By 26th November 1952, her tour of duty was completed and she arrived back in Halifax on 8th January 1953. In June of that year, IROQUOIS returned to Sasebo together with HURON. This time the primary mission was coastal patrol on Korea's west coast. When the Korean war ended on 27th July 1953, IROQUOIS stayed behind to assist with evacuations. On New Year's Day 1954, she began her homeward voyage via the Mediterranean and arrived in Halifax on 10th February after having circumnavigated the globe. It was around this time period when IROQUOIS became the first ship in the RCN to host and amateur radio station under the call sign VE0NA.(For more information on this topic see the Related Sites section). After a short refit and a visit to Newfoundland, IROQUOIS was dispatched to Korea again on July 1st for patrol duties and returned home together with Huron on 19th March 1955.
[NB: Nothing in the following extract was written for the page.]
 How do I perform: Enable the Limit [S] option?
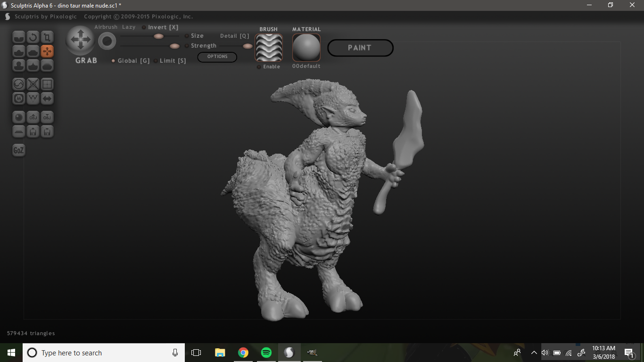(156, 61)
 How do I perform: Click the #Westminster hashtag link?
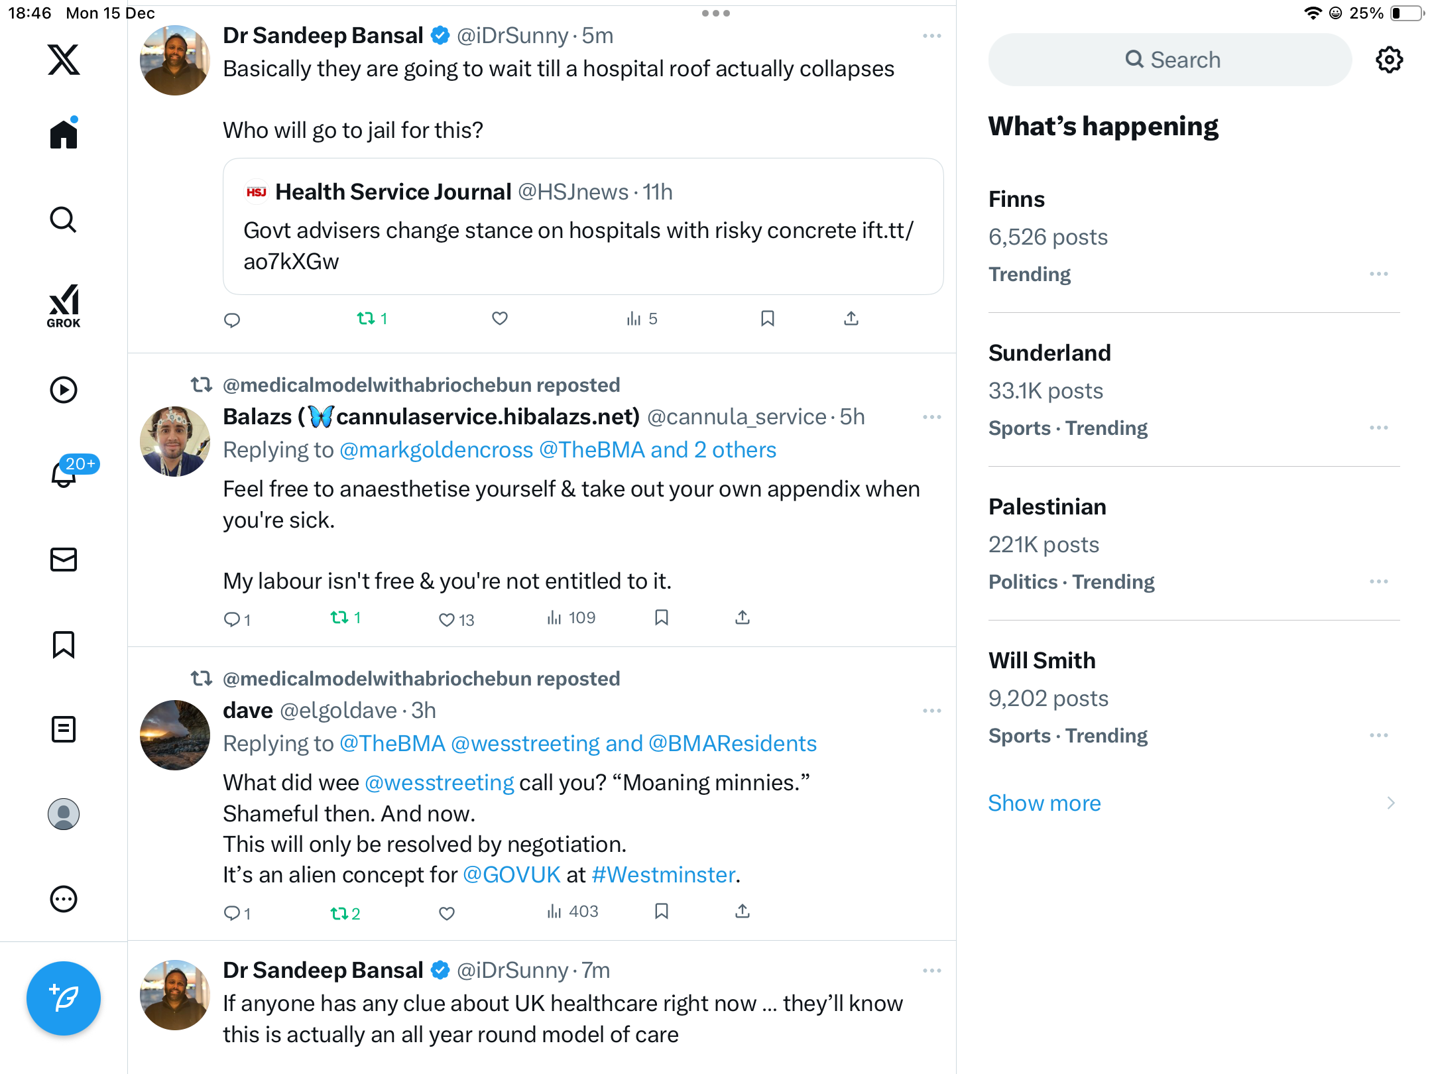pos(663,875)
The ships crest, depicted above was provided courtesy of John Clark, Point Claire Quebec. It's a reproduction of the one designed by the crew in 1943. The first attempt at putting the artwork on felt produced a painted effort on thin felt which was not too attractive. John gave a copy to the IROQUOIS Association and it should be in their official scapbook in Halifax. A second attempt resulted in an attractive crest in felt layers. There are a number still in existence and both John Clark and Tom Ingham have one in their possession. The only changes are to the head of the Indian, the details of which were lost in copying it from the original artwork to the felt painting. The colours are now closer to the original crest which faded considerably in the last 50 years. John figured it was time to refurbish and maybe preserve a little of our history. Tom Ingham is the only crew member who has seen this revived crest, so it will be interesting to note any remarks from other shipmates of G89. The word ONGWANONSIONNI on the crest means "we of the long house" in reference to a type of Indian shelter made from a frame of lashed branches and covered with bark.
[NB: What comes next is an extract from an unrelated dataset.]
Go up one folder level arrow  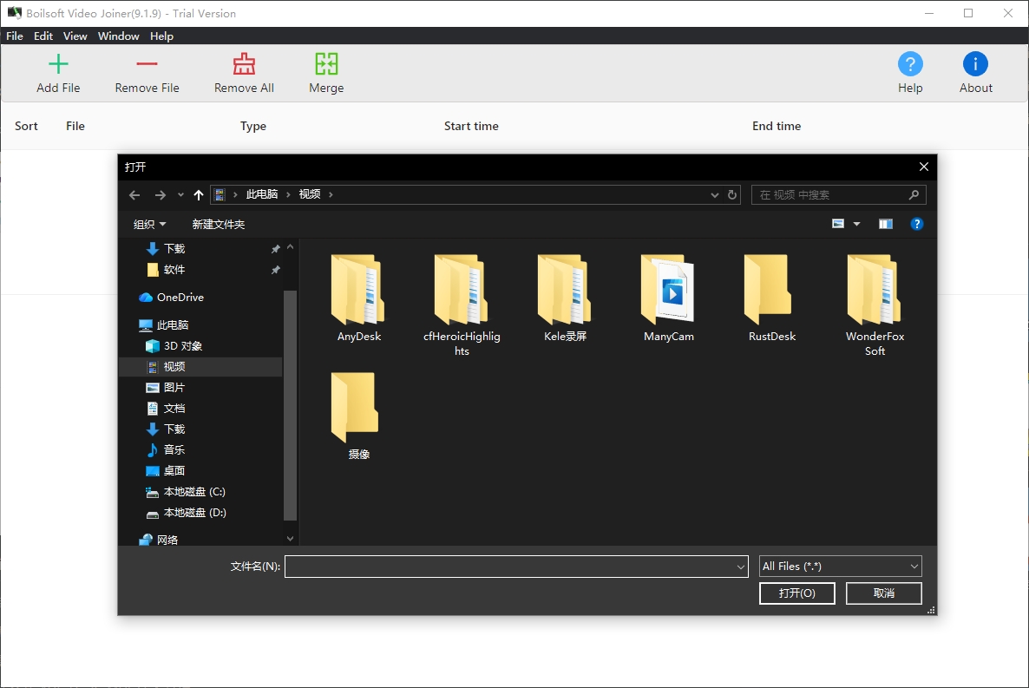click(199, 195)
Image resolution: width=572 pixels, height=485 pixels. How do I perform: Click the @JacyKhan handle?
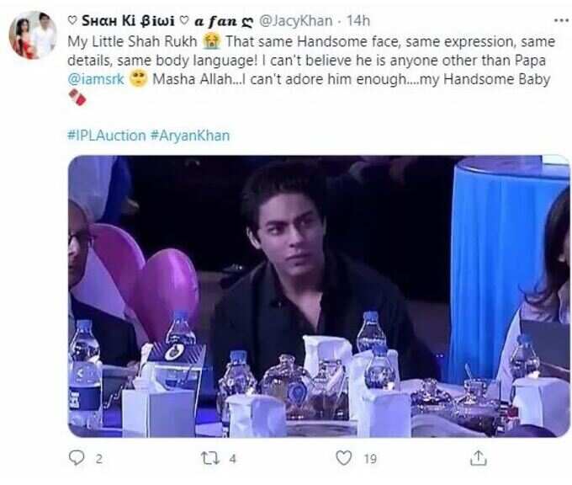point(295,21)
The Iroquois Indians, for which the ship is named, were not a single tribe of Indians but consisted of a union of Iroquoian-speaking North American Indian peoples, originally composed of the SENECA, CAYUGA, ONONDAGA, ONEIDA, and MOHAWK Indians. Collectively, they were called the Iroquois League. The TUSCARORA became the sixth member of the league in the early 18th century. These tribes occupied a territory comprising what is now New York's Mohawk Valley and Finger Lakes region, bordered on the north by Lake Ontario and the Adirondacks and on the south by the Catskills and what today approximates the New York-Pennsylvania state line.
HMCS IROQUOIS now has a dedicated web page. Please select this
link for further information.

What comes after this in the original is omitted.